You could have a long-term project you're working on, and a medium term
development job. It's dead easy to switch between the two - "commit a;
checkout b" and you've just changed from one to t'other. Then someone
might come to you with "drop everything - we've got a problem on live"
so "stash; checkout new branch from live" and you're running on a copy
of live, in a new branch, where you can modify and test things. Once
it's all working, "commit; push to live system" (or "pull from live
system") and the fix has gone live.

"drop copy of live; checkout development"; and you're back where you
started.

And the nice thing is, every time you change branch, or every morning or
whatever, you can do a "pull; merge" and you're development copy keeps
in sync with all the changes every one else is making.

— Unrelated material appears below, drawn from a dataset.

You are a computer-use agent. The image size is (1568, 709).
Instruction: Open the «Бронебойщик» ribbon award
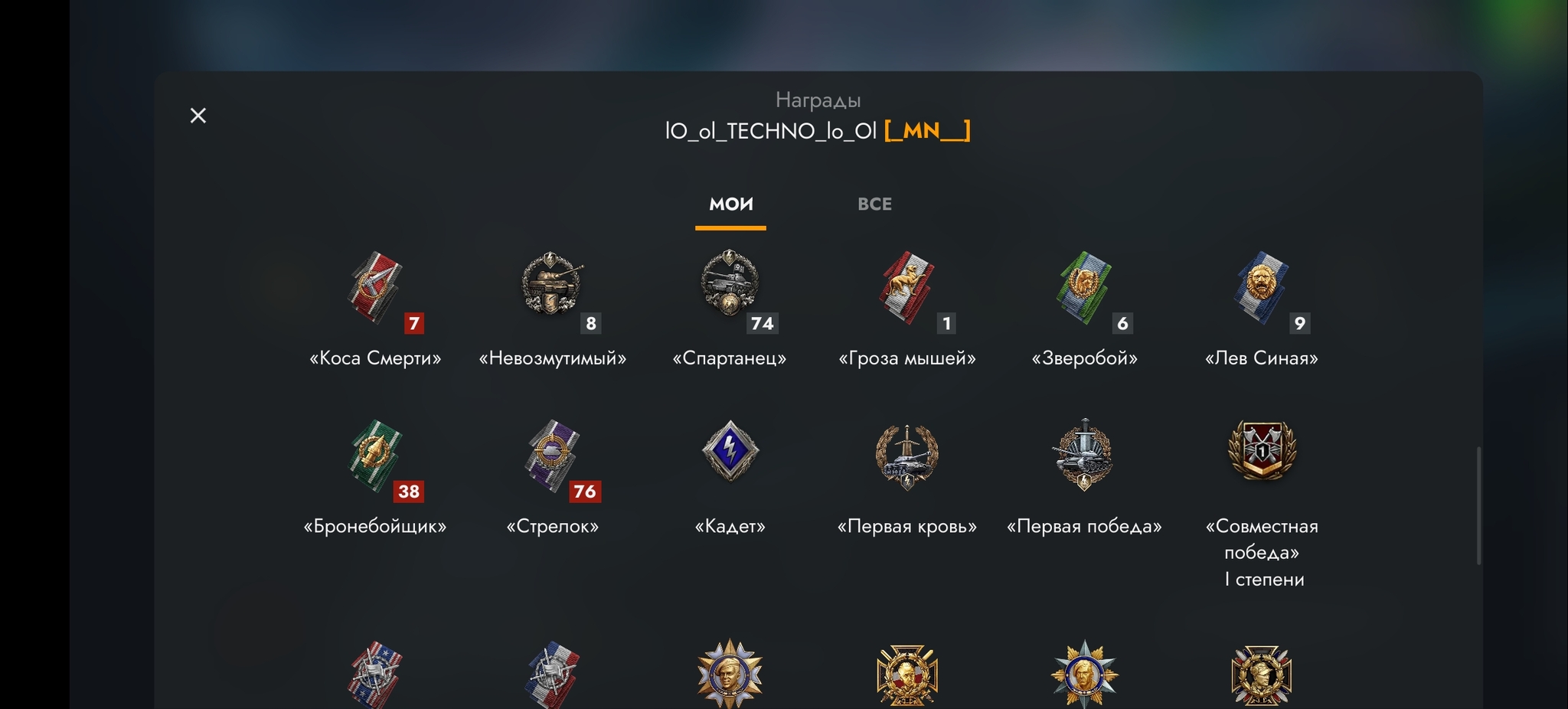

And these commands probably take longer to type than to run :-)

But I would say, even if no-one else in your organisation is using it,
it's a damn good tool for you to use for your own work. If you've got
several people working on a centralised VCS, I've had enough pain where
we've been tripping over each other trying to update the same file. You
can have a master branch tracking the central system, then do your own
development in your own branches. When you need to commit, sync your
master with central, check out central, merge your changes into your
master, then commit back to central. That way, you're not held up
because you can't check out a file, and you're not swearing when you're
half way through make a LOT of not-so-important changes, and someone
comes along saying "you need to check that back in, I've got an
emergency to fix!".

I'd say play with git! It's a nice system, and there's absolutely no
need whatsoever for it to impact on anybody else around you, unless you
want it to. And other people will probably start using it too, once you
realise how nice and powerful it is.